- _TASK DETAILS_: Go through the entries below and print, exactly, the lines starting at the one with "The height and width of the screenshot is (167, 312)." and ending at the one with "This screenshot has width=391, height=325.", keeping both ends and no others.

- _Saved entries_:
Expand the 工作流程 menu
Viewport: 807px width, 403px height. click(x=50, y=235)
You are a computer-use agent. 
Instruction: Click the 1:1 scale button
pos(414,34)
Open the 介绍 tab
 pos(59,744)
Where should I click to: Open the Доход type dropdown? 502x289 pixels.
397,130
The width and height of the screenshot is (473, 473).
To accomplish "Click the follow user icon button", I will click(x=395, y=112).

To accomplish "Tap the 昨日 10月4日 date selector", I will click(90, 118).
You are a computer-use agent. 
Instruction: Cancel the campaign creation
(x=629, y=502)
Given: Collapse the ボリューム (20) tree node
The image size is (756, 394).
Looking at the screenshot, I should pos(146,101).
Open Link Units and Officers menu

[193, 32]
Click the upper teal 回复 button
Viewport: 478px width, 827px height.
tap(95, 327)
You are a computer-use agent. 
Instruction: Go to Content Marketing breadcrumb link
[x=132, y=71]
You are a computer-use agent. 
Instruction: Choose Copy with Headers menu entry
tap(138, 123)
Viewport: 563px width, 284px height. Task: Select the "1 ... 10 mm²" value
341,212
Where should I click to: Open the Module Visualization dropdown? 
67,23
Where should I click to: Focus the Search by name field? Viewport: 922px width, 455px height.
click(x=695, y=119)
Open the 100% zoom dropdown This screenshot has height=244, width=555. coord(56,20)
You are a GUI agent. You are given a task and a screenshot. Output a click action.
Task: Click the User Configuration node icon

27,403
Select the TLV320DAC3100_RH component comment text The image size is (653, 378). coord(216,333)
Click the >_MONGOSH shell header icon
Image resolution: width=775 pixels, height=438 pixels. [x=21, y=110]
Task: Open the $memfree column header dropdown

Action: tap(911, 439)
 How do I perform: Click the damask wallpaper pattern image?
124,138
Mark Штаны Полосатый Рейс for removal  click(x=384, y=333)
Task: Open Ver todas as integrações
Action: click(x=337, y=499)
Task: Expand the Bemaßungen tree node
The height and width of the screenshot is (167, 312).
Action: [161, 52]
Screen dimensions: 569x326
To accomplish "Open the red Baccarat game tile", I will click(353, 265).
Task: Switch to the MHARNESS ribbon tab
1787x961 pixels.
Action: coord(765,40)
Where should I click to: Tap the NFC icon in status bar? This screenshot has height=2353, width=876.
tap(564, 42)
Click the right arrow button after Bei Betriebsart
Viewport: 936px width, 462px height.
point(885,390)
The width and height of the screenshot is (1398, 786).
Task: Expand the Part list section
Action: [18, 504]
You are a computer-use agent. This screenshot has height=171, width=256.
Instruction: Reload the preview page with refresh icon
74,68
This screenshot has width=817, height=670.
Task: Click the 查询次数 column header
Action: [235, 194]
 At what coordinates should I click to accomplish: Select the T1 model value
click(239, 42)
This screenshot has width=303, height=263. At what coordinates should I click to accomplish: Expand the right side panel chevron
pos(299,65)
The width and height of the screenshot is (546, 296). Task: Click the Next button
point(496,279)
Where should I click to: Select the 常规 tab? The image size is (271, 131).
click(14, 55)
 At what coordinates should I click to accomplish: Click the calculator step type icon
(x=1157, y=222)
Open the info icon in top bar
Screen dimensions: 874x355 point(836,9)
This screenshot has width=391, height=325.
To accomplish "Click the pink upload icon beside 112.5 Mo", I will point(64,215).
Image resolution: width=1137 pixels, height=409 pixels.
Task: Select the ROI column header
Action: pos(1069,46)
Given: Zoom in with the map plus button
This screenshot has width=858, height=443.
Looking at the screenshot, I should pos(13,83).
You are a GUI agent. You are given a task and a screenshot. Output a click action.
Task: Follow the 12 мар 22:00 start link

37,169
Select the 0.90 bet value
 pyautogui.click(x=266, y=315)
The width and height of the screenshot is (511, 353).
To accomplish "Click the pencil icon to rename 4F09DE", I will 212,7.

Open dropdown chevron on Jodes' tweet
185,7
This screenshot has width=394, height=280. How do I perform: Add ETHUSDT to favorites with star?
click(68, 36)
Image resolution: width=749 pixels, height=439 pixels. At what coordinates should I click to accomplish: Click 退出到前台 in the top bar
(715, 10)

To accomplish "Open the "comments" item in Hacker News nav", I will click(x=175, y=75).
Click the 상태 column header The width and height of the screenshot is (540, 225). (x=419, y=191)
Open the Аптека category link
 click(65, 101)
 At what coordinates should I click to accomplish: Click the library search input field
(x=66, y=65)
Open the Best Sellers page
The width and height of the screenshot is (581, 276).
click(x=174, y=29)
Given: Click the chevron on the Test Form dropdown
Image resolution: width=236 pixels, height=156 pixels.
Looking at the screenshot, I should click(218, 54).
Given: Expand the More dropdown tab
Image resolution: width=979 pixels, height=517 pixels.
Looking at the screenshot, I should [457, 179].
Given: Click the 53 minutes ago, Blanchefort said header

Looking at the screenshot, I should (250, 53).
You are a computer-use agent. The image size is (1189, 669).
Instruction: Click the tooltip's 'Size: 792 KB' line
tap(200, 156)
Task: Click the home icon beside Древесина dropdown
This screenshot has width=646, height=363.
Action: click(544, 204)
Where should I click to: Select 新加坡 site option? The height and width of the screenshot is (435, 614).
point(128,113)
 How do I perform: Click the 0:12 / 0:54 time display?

- _RESULT_:
The height and width of the screenshot is (167, 312).
Action: [161, 52]
Screen dimensions: 569x326
To accomplish "Open the red Baccarat game tile", I will click(353, 265).
Task: Switch to the MHARNESS ribbon tab
1787x961 pixels.
Action: coord(765,40)
Where should I click to: Tap the NFC icon in status bar? This screenshot has height=2353, width=876.
tap(564, 42)
Click the right arrow button after Bei Betriebsart
Viewport: 936px width, 462px height.
point(885,390)
The width and height of the screenshot is (1398, 786).
Task: Expand the Part list section
Action: [18, 504]
You are a computer-use agent. This screenshot has height=171, width=256.
Instruction: Reload the preview page with refresh icon
74,68
This screenshot has width=817, height=670.
Task: Click the 查询次数 column header
Action: [235, 194]
 At what coordinates should I click to accomplish: Select the T1 model value
click(239, 42)
This screenshot has width=303, height=263. At what coordinates should I click to accomplish: Expand the right side panel chevron
pos(299,65)
The width and height of the screenshot is (546, 296). Task: Click the Next button
point(496,279)
Where should I click to: Select the 常规 tab? The image size is (271, 131).
click(14, 55)
 At what coordinates should I click to accomplish: Click the calculator step type icon
(x=1157, y=222)
Open the info icon in top bar
Screen dimensions: 874x355 point(836,9)
This screenshot has width=391, height=325.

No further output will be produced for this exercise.